Мы бредем вдоль реки. Солнце клонится к западу, окрашивая небо в жемчужный цвет.
— Знаешь, — тихо произносит Филипп, — мы с Илией разговаривали о тебе. Чаще и больше, чем ты полагаешь.
Он улыбается, будто вспомнив что-то приятное.
— Наши жизни мало что значили для нас обоих, а вот твоя всегда казалась нам невероятной драгоценностью. Может быть, потому, что ты младше нас.
Брат наклоняется и нагребает полную пригоршню плоских речных голышей.
— Толкуют, — говорит он, — будто человек становится старым, когда у него уже больше друзей под землей, чем на ней.
— И ты именно это и чувствуешь, да, Филипп?
Вместо ответа он вручает мне половину своей добычи. Мы пускаем голыши по реке, следим, как они подскакивают и тонут.
— Гляди, не кончи, как мы с Илией.
Брат отворачивается, смотрит на темную воду.
— «Солдат» вовсе не высокое звание, — говорит он. — Зверь есть зверь.
На следующий день колонна вновь резво движется к Тор Джирайя. Филипп впереди, с Серебряными Щитами.

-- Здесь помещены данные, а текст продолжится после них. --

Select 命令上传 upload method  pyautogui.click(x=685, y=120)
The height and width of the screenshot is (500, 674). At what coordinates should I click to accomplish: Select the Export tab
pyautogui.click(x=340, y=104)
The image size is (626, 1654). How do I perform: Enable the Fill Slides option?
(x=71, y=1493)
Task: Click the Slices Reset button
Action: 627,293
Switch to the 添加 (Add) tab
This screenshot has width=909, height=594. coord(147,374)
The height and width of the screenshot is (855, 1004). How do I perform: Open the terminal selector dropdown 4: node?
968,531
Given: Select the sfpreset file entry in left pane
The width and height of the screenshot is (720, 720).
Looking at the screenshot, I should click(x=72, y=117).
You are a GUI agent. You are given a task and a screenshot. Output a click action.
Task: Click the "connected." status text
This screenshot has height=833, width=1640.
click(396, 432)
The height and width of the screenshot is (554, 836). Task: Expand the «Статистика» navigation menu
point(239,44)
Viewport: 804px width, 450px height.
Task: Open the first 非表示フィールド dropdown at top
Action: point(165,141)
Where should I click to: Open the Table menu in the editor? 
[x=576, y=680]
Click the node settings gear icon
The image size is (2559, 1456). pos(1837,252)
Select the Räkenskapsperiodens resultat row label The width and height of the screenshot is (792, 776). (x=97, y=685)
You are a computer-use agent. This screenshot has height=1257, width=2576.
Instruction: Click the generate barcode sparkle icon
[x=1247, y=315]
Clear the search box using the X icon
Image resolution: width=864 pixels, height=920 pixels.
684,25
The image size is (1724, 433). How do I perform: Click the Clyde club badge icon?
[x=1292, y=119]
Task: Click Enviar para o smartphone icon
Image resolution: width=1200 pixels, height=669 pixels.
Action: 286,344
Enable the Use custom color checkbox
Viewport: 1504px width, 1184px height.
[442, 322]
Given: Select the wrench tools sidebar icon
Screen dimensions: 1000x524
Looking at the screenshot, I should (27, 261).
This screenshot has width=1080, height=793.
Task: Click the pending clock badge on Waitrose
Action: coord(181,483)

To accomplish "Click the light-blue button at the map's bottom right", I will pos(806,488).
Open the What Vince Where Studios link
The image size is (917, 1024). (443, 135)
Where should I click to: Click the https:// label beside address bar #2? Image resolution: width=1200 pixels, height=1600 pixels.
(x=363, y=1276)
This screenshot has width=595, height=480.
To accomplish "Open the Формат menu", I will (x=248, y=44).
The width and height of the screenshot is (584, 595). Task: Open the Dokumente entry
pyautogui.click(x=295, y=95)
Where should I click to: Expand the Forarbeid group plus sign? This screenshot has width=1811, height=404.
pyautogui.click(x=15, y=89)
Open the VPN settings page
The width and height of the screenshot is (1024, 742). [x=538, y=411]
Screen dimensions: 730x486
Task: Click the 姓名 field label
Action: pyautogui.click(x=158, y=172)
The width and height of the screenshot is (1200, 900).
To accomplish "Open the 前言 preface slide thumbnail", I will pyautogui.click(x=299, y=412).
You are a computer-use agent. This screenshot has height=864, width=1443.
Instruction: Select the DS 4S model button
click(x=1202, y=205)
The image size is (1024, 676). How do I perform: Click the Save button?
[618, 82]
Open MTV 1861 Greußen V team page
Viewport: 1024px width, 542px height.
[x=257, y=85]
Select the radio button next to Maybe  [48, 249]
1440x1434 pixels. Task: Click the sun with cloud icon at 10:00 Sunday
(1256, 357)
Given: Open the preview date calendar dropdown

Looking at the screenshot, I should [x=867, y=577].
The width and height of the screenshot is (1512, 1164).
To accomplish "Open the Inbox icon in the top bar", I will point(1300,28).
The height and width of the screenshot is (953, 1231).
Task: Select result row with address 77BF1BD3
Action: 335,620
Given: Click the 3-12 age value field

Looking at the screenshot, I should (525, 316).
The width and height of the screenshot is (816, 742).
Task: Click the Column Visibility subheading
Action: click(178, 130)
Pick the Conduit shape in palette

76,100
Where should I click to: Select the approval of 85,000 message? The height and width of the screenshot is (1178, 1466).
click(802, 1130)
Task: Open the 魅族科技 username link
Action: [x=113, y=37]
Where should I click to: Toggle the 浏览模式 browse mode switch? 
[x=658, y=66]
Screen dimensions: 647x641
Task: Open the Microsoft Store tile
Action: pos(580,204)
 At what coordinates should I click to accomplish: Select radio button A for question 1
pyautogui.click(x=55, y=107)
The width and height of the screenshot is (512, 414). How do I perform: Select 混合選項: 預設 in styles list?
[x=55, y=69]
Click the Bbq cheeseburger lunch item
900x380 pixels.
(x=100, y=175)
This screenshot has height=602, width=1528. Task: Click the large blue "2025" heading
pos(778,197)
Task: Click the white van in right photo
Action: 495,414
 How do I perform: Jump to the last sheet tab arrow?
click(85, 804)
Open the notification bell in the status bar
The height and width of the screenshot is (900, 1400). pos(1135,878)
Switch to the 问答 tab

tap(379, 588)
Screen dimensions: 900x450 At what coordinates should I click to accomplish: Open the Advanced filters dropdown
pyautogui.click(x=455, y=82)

Ниже я, как умею, попробую описать один эпизод нашего марша, может быть мало чем примечательный на фоне последующих событий, но тем не менее свидетельствующий о силе и глубине любви армии к своему Александру. Смерть Клита не прошла незамеченной, но это чувство поколебать не смогла.
Направив формирования Птолемея и Полиперхона в обход западных скифских отрогов, сам Александр с собственными отрядами, корпусом Койна и половиной снаряженного в Мараканде обоза устремляется прямо вперед. Два дня войска идут форсированным маршем, но на третье утро практически застревают в горном проходе под названием Ан Годжар (Брадобрей). Позднее таяние снегов образует целую грязевую реку, ярящуюся в теснинах. Я как гонец, доставивший в штаб депешу, имею возможность наблюдать всю картину со стороны.
Движение абсолютно застопорилось. Бурный поток шириной в выстрел из хорошего лука несется по ущелью, налетая по пути на огромные, величиной с двухэтажный дом, валуны, разбиваясь о них и взметая вверх грязевые фонтаны. Грохот стоит такой, что и забравшиеся повыше солдаты могут переговариваться лишь криками. Ну, и как теперь перебраться на другой берег? Искать обходной путь означает потерять несколько дней, а с ними и то преимущество, какое дает нам внезапность атаки, на что изначально уповал Александр. Правда, и выбора вроде бы нет. Любой командир в столь аховой ситуации вынужден был бы пойти на попятный, и царь наш, похоже, оглядывая преграду, приходит к такому же заключению. Однако одно его присутствие само по себе побуждает людей действовать вдвое решительней, чем обычно.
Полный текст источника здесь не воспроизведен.